# [What you have to do]
Each line of the material should be output exactly as shown.
_ _ _ _
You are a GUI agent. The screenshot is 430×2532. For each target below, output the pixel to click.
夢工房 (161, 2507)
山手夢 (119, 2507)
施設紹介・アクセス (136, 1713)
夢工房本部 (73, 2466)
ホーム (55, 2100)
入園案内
_ _ _ _
# [Response below]
You are a GUI agent. The screenshot is 430×2532. For each target below, output the pixel to click.
夢工房 (161, 2507)
山手夢 (119, 2507)
施設紹介・アクセス (136, 1713)
夢工房本部 (73, 2466)
ホーム (55, 2100)
入園案内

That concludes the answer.